Collection entries
*** Begin section ***

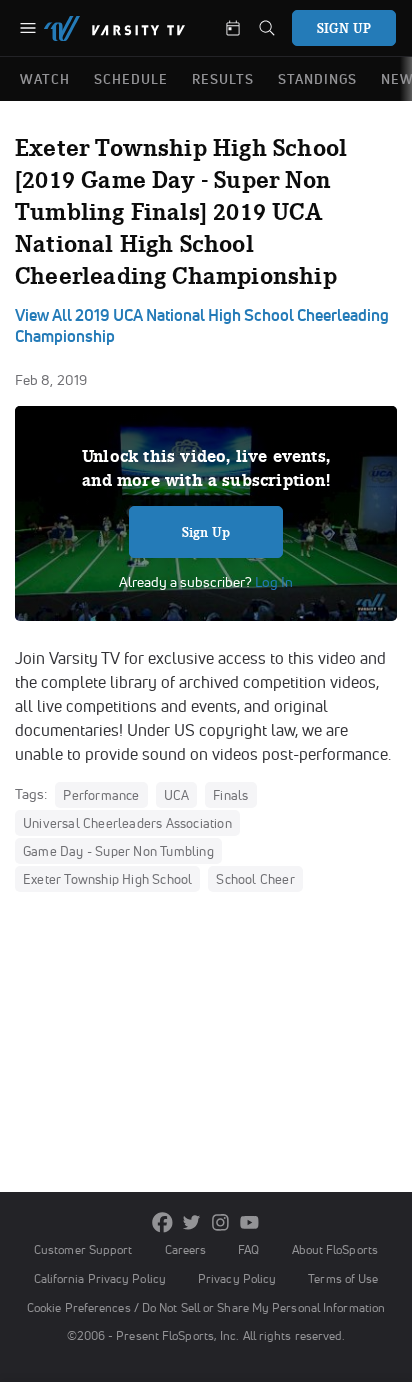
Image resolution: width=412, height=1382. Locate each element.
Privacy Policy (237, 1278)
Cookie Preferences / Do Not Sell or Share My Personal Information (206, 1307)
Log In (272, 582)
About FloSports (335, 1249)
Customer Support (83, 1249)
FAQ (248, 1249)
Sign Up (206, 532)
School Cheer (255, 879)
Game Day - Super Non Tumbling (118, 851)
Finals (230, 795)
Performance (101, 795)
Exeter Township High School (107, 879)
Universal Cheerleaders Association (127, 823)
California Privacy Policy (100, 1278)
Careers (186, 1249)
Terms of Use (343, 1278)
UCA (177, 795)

*** End section ***

EXERCISE DETAILS
Any picture found in the data is to be skipped while the rest is copied exactly.

TASK OUTPUT
Image resolution: width=412, height=1382. Locate each element.
Privacy Policy (237, 1278)
Cookie Preferences / Do Not Sell or Share My Personal Information (206, 1307)
Log In (272, 582)
About FloSports (335, 1249)
Customer Support (83, 1249)
FAQ (248, 1249)
Sign Up (206, 532)
School Cheer (255, 879)
Game Day - Super Non Tumbling (118, 851)
Finals (230, 795)
Performance (101, 795)
Exeter Township High School (107, 879)
Universal Cheerleaders Association (127, 823)
California Privacy Policy (100, 1278)
Careers (186, 1249)
Terms of Use (343, 1278)
UCA (177, 795)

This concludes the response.